Forbes also mentioned that the future tech jobs require new skills which entail appropriate training and won’t be available to low-skilled workers.

In fact, the many thousands of non-English-speaking unskilled Third-Worlders who have flooded across America’s open border won’t be employable in a few years when automation and artificial intelligence hit big.

Below, a predictive chart from a PwC report How will automation impact jobs? shows increased use of smart machines while America’s open borders welcome unskilled foreigners from abroad.

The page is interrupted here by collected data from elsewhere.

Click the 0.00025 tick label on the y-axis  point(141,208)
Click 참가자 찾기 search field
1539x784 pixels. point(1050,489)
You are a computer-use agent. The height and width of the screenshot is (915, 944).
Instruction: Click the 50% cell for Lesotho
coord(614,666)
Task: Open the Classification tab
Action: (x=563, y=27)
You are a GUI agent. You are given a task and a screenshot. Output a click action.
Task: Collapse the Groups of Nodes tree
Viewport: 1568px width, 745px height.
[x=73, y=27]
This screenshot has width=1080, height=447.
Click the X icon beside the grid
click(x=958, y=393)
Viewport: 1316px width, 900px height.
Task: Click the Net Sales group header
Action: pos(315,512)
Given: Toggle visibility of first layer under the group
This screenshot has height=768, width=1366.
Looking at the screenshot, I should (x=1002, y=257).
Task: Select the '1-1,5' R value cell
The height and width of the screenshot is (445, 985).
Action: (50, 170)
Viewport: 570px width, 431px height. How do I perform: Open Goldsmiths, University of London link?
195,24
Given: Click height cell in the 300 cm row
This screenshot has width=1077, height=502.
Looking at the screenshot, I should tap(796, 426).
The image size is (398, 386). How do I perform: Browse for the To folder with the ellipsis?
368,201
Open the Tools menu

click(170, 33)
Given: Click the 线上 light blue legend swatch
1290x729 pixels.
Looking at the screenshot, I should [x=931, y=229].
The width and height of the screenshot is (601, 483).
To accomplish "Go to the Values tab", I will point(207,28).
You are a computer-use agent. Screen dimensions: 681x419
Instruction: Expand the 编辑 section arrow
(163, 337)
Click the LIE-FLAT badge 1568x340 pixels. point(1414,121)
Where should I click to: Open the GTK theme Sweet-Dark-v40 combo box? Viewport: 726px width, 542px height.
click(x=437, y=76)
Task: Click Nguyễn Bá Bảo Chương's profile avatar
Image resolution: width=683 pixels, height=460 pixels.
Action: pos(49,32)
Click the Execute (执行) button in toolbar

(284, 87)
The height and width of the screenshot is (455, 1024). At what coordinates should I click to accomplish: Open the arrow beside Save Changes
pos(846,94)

Thanks to President Trump in the White House, America’s employment economy is booming. However, when a smart machine becomes less expensive performing a job than a worker, then the human will be replaced: that’s market reality.

The upshot is: Automation Makes Immigration Obsolete.

Is AI Going To Be A Jobs Killer? New Reports About The Future Of Work, Forbes, July 15, 2019

Amazon announced last week that it will spend $700 million to train about 100,000 workers in the US by 2025, helping them move into more highly skilled jobs. The New York Times observed that with this program Amazon is acknowledging that ”advances in automation technology will handle many tasks now done by people.”

The number of jobs which AI and machines will displace in the future has been the subject of numerous studies and surveys and op-eds and policy papers since 2013, when a pair of Oxford academics, Carl Benedikt Frey and Michael Osborne, estimated that 47% of American jobs are at high risk of automation by the mid-2030s. Here are a few more recent examples of what has become a popular number-crunching (automated, computerized, AI-driven) exercise:

McKinsey Global Institute: between 40 million and 160 million women worldwide may need to transition between occupations by 2030, often into higher-skilled roles. Clerical work, done by secretaries, schedulers and bookkeepers, is an area especially susceptible to automation, and 72% of those jobs in advanced economies are held by women.

Oxford Economics: up to 20 million manufacturing jobs worldwide will be lost to robots by 2030.

McKinsey Global Institute: at the high end of the displacement by automation spectrum are 512 US counties, home to 20.3 million people, where more than 25% of workers could be displaced. The vast majority (429 counties) are rural areas in the Americana and distressed Americana segments. In contrast, urban areas with more diversified economies and workers with higher educational attainment, such as Washington, DC, and Durham, NC, might feel somewhat less severe effects from automation; just over 20% of their workforces are likely to be displaced.

But other reports provide a more positive take:

World Economic Forum: automation will displace 75 million jobs but generate 133 million new ones worldwide by 2022.

Gartner: AI-related job creation will reach two million net-new jobs in 2025.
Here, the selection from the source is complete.